Dataset items:
● ● ● ● ● ● ●
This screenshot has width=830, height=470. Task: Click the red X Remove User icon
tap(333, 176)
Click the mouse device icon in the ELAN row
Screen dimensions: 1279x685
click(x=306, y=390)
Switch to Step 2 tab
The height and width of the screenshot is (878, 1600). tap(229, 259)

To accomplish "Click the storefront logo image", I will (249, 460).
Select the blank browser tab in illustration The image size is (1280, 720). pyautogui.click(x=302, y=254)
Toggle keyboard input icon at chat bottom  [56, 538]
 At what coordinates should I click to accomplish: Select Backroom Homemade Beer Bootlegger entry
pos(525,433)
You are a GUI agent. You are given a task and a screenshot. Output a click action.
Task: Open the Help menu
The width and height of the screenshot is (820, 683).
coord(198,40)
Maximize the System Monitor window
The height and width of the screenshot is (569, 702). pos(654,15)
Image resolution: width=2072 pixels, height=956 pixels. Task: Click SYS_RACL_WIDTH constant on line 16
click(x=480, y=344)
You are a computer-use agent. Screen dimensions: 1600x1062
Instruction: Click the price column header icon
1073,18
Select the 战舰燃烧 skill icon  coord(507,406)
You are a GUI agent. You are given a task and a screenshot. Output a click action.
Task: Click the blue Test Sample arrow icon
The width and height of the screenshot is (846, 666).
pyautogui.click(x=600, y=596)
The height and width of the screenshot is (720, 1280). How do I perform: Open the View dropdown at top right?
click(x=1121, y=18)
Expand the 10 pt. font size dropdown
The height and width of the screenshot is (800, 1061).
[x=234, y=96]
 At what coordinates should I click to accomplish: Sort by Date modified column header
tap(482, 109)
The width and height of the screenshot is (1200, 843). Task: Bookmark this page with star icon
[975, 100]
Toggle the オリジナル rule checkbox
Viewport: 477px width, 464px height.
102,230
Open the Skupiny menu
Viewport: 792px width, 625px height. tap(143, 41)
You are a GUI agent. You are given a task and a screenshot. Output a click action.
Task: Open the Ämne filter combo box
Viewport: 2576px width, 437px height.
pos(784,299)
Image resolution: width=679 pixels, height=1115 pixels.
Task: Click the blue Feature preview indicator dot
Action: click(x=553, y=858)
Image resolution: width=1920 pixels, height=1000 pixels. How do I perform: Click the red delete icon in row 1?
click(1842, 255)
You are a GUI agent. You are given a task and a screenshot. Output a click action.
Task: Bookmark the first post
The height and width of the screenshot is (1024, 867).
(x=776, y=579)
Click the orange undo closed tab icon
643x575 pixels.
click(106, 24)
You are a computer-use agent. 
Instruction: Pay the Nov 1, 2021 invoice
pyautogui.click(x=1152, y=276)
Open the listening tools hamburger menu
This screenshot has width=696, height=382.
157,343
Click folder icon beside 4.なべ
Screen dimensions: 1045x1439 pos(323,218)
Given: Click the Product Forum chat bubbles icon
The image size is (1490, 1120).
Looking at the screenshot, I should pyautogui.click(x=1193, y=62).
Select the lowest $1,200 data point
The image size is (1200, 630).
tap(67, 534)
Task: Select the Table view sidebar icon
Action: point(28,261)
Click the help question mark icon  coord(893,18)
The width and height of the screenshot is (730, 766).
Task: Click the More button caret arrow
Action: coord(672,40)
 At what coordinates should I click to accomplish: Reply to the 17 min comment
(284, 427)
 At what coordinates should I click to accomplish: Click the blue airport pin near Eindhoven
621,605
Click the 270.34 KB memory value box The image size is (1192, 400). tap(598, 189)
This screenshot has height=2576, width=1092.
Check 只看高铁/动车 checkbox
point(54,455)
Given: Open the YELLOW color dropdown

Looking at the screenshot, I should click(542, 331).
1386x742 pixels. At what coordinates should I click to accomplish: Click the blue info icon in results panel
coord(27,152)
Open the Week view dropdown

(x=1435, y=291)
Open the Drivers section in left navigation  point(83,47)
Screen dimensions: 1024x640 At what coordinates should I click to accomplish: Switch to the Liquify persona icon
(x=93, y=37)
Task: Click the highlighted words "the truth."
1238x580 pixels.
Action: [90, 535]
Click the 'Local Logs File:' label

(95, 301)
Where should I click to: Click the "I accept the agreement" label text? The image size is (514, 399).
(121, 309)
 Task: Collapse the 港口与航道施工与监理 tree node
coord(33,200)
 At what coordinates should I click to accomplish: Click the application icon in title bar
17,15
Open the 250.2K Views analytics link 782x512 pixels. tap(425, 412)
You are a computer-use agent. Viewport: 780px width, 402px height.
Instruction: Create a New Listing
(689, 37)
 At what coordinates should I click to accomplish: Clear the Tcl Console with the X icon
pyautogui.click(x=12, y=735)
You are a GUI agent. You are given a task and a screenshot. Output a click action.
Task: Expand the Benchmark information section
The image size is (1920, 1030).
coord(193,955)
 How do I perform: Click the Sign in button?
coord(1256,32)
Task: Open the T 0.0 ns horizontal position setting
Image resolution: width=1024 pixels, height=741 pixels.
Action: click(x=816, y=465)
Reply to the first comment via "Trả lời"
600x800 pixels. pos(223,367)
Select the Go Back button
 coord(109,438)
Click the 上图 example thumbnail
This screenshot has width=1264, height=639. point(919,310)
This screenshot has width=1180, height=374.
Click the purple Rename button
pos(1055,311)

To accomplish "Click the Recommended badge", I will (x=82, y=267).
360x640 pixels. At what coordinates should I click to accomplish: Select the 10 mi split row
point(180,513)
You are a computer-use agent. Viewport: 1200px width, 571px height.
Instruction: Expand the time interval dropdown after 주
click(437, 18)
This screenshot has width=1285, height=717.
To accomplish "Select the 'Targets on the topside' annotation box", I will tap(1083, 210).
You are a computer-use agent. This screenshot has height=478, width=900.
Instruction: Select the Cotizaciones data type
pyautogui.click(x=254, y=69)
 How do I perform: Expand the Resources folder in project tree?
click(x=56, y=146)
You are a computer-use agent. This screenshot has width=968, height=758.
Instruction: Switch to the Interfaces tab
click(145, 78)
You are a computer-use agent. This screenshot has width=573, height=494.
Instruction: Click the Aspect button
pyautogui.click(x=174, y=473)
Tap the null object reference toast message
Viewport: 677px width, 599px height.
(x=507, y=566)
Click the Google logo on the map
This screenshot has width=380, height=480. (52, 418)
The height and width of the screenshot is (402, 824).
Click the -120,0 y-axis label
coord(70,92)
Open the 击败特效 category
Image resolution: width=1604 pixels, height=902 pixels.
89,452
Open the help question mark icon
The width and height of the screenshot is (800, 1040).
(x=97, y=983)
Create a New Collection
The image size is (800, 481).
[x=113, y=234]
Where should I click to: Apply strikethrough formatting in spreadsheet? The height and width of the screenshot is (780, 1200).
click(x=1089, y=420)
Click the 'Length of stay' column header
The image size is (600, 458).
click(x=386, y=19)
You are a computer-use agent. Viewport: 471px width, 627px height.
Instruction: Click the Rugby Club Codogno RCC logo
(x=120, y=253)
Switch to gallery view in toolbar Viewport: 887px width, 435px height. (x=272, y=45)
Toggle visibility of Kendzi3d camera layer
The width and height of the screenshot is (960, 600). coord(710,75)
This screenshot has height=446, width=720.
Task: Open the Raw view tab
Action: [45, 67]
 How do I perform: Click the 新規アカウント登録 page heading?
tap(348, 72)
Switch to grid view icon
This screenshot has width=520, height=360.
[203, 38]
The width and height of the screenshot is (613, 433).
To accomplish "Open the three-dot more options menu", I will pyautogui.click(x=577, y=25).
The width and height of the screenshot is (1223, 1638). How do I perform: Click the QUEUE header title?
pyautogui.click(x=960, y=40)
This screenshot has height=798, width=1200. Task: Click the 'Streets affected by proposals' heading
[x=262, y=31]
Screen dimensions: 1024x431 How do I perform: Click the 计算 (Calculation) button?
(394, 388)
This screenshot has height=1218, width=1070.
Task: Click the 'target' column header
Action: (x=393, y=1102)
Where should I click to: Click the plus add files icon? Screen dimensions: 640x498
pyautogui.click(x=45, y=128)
● ● ● ● ● ● ●
## What is being asked
From the opening line of the data above through the line that contains "You are a computer-use agent. Screen", please print each line as it stands and only those lines.

## Completed task
This screenshot has width=830, height=470. Task: Click the red X Remove User icon
tap(333, 176)
Click the mouse device icon in the ELAN row
Screen dimensions: 1279x685
click(x=306, y=390)
Switch to Step 2 tab
The height and width of the screenshot is (878, 1600). tap(229, 259)

To accomplish "Click the storefront logo image", I will (249, 460).
Select the blank browser tab in illustration The image size is (1280, 720). pyautogui.click(x=302, y=254)
Toggle keyboard input icon at chat bottom  [56, 538]
 At what coordinates should I click to accomplish: Select Backroom Homemade Beer Bootlegger entry
pos(525,433)
You are a GUI agent. You are given a task and a screenshot. Output a click action.
Task: Open the Help menu
The width and height of the screenshot is (820, 683).
coord(198,40)
Maximize the System Monitor window
The height and width of the screenshot is (569, 702). pos(654,15)
Image resolution: width=2072 pixels, height=956 pixels. Task: Click SYS_RACL_WIDTH constant on line 16
click(x=480, y=344)
You are a computer-use agent. Screen dimensions: 1600x1062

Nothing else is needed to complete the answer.